Single by Chuck Wicks

from the album Starting Now
- Released: September 10, 2007
- Genre: Country
- Length: 4:04
- Label: RCA Nashville
- Songwriters: Chuck Wicks George Teren Rivers Rutherford
- Producers: Dann Huff Monty Powell

Chuck Wicks singles chronology
|  | "Stealing Cinderella" (2007) | "All I Ever Wanted" (2008) |

= Stealing Cinderella =

"Stealing Cinderella" is a debut song recorded by American country music artist Chuck Wicks. It was released in September 2007 as the first single from the album Starting Now. The song was co-written by Wicks along with songwriters George Teren and Rivers Rutherford. The single produced the biggest debut for any new country artist in all of 2007, with fifty-two Billboard-monitored stations in the United States adding the song in its first official week of airplay. Overall, the song peaked at #5 on the U.S. Billboard Hot Country Songs charts.

On August 25, 2007, Wicks performed the song at his Grand Ole Opry debut. In October 2007, Wicks was invited by University of Tennessee football coach Phillip Fulmer to perform "Stealing Cinderella" at the wedding of Fulmer's daughter Courtney.

==Content==
"Stealing Cinderella" is a ballad which, through allusions to the fairy tale of Cinderella, the narrator tells of a conversation with his girlfriend's father, asking for the father's permission to marry his daughter.

==Critical reception==
Engine 145 reviewer Brady Vercher gave the song a "thumbs up" review.

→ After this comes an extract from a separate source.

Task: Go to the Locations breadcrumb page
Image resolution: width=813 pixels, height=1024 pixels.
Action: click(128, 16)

Although he thought that it was unusual to use Cinderella for a comparison (as Cinderella's father died in the fairy tale), and that the song's verses "gloss[ed] over" the allusions to the fairy tale, he nonetheless said that he could identify with the sentiment of the song's central character.

==Chart performance==
"Stealing Cinderella" debuted at number 53 on the U.S. Billboard Hot Country Songs chart for the week of September 8, 2007. Fifty-two of the country music stations on Billboards panel added the song in its first official week of airplay, boosting it to number 42 that week.

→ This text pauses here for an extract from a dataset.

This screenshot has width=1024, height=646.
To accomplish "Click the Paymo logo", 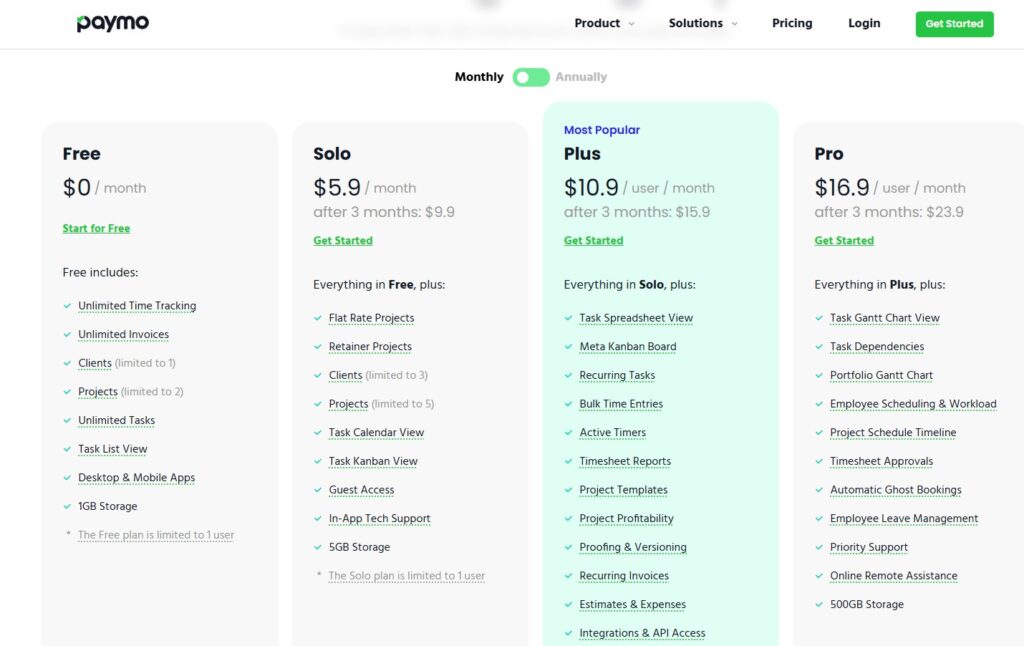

| Chart (2007–2008) | Peak position |
|---|---|
| US Hot Country Songs (Billboard) | 5 |
| US Billboard Hot 100 | 56 |
| US Billboard Pop 100 | 99 |
| Canada Hot 100 (Billboard) | 81 |

===Year-end charts===

| Chart (2008) | Position |
|---|---|
| US Country Songs (Billboard) | 32 |

==Certifications==

| Region | Certification | Certified units/sales |
| United States (RIAA) | Gold | 500,000^{‡} |
^{‡} Sales+streaming figures based on certification alone.